Aluminum may have been the best-performing metal on the LME this year, but copper is making a good showing, too, with the price hitting a 4 1/2 month peak last Friday.
Supporting the price earlier this year was a long strike at Chile’s Escondida, the world’s largest copper mine. However, as that dispute was settled workers contracts have come up for renewal at other mines in Chile and Peru, causing if not out-right strikes then the fear of supply disruption.
Workers at Chile’s Zaldivar mine came out on strike after talks failed while nearby Centinelais is also in negotiations with the threat of strike action.
According to Reuters together the two mines produced 340,000 tons of copper in 2016. Unionized workers in Peru, the world’s second-biggest copper producer, began a nationwide strike on Wednesday protesting against labor reforms, Reuters reported.
Meanwhile, recent data from China show the economy picked up in the second quarter and the expectation that the world’s largest copper consumer is likely to hit growth targets for 2017 set earlier this year have only added fuel to the fire in supporting prices.
Analysts polled by Reuters more than doubled their estimates of a global copper deficit this year to 44,000 tons. Underlining how difficult it is to measure so many diverse data points and arrive at accurate numbers, however, the most recent report from the World Bureau of Metal Statistics estimates the copper market has already reached a deficit of 65,000 tons in the January to May period — almost as large a deficit as for the whole of 2016.
Against such a backdrop, it seems counterintuitive that LME-registered warehouse stocks have risen by a third since late June, while at the same time the cash to 3 months spread has increased to near multi-year highs, signaling ample nearby supply.
The conflicting data points of rising prices, estimates of the market deficit, supply disruption, robust consumption and sufficient physical supply to allow an increase in forward spreads can maybe only be explained in terms of timing.

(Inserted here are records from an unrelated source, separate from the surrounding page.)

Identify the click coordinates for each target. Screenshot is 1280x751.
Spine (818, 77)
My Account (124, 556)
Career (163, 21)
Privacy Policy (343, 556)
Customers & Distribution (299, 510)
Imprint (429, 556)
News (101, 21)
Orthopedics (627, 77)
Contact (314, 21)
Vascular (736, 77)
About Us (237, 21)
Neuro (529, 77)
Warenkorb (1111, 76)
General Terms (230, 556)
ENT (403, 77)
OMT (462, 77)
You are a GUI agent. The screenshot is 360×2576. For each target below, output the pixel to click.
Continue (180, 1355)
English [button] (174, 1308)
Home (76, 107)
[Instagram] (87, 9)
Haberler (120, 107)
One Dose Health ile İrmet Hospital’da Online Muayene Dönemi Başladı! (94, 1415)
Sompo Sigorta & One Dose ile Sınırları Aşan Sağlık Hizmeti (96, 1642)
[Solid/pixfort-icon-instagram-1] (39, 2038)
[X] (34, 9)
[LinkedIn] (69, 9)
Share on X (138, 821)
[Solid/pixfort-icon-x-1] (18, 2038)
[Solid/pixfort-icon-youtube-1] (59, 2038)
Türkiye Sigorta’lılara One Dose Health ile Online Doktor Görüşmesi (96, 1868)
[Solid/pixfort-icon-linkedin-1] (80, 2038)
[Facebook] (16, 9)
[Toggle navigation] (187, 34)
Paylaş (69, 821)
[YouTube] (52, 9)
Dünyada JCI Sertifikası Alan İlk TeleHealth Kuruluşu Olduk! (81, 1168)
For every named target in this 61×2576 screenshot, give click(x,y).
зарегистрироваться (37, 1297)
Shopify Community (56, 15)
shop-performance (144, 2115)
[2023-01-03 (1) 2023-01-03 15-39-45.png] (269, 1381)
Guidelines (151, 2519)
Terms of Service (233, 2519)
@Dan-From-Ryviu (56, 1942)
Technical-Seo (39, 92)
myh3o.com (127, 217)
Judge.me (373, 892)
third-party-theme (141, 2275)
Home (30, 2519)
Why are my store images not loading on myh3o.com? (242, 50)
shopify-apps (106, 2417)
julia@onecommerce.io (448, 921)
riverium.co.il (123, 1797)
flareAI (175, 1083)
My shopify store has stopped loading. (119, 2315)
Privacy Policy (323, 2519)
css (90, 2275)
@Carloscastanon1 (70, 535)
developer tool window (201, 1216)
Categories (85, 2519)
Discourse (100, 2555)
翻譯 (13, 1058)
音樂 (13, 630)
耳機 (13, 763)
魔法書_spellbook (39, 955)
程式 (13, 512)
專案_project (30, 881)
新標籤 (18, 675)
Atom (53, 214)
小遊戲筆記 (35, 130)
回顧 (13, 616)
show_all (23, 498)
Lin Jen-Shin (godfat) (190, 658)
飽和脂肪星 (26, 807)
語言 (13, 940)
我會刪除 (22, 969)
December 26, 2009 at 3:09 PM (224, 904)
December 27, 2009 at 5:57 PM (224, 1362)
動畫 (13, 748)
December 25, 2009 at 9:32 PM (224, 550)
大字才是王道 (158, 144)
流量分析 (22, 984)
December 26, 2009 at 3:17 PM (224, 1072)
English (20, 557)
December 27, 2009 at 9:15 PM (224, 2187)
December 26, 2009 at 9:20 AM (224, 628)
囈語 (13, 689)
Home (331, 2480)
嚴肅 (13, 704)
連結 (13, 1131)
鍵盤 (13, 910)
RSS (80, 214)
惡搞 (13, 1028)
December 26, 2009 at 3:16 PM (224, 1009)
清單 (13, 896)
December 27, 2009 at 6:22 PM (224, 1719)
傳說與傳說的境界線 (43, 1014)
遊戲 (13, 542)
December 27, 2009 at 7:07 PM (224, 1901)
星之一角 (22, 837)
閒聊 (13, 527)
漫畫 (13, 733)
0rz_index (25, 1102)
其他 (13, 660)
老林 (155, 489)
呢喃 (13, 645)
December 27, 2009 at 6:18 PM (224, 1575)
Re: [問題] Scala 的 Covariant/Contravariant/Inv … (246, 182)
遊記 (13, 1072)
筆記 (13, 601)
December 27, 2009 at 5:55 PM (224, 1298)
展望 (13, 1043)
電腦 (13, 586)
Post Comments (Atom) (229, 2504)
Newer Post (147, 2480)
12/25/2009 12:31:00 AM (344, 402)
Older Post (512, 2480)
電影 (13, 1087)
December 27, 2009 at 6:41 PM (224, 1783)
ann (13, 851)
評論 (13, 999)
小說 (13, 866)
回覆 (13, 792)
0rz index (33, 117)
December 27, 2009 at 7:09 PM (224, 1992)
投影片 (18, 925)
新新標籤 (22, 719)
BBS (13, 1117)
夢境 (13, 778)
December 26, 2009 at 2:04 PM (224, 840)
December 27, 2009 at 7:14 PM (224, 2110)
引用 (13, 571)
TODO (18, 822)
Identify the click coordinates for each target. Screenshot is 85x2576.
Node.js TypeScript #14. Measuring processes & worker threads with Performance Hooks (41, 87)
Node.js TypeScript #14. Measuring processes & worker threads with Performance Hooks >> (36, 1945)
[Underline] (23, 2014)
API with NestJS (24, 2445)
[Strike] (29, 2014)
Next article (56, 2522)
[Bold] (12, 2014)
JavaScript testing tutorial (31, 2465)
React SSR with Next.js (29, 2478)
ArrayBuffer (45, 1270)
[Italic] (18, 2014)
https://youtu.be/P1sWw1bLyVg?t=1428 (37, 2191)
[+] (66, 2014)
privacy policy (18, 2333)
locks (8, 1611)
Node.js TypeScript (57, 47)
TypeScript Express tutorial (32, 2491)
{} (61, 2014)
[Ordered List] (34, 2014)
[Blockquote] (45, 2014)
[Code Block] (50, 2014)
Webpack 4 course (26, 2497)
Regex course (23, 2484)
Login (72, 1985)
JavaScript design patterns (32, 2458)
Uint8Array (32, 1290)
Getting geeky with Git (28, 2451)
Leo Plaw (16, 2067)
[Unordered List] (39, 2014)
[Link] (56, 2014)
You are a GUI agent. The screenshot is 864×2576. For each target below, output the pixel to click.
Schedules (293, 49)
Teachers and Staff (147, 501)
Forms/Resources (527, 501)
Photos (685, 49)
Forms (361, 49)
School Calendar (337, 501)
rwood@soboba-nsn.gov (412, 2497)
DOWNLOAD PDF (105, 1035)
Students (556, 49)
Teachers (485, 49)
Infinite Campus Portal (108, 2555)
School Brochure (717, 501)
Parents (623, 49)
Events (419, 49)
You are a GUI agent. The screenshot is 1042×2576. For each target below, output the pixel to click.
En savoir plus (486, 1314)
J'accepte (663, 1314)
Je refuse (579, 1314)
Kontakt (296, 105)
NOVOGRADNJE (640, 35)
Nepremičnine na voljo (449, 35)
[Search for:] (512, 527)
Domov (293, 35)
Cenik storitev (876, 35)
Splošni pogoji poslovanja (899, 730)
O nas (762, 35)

Supply disruption this year had already been factored into prices, but stronger than expected consumption data out of China has lifted prices more recently. Analysts polled by Reuters are not expecting significant ongoing further supply disruption from wage negotiations in South America and the Indonesian government has called in the head of Freeport McMoRan to try to settle a long-running dispute over the world’s second-largest copper mine at Grasberg.
On balance, most analysts do not seem to expect the market will continue in deficit next year and indeed are predicting for it to return to a surplus of some 74,000 tons. Copper’s performance this year may have had its day, with an anticipated push about $6,000 dollars per ton proving unsustainable in the medium term.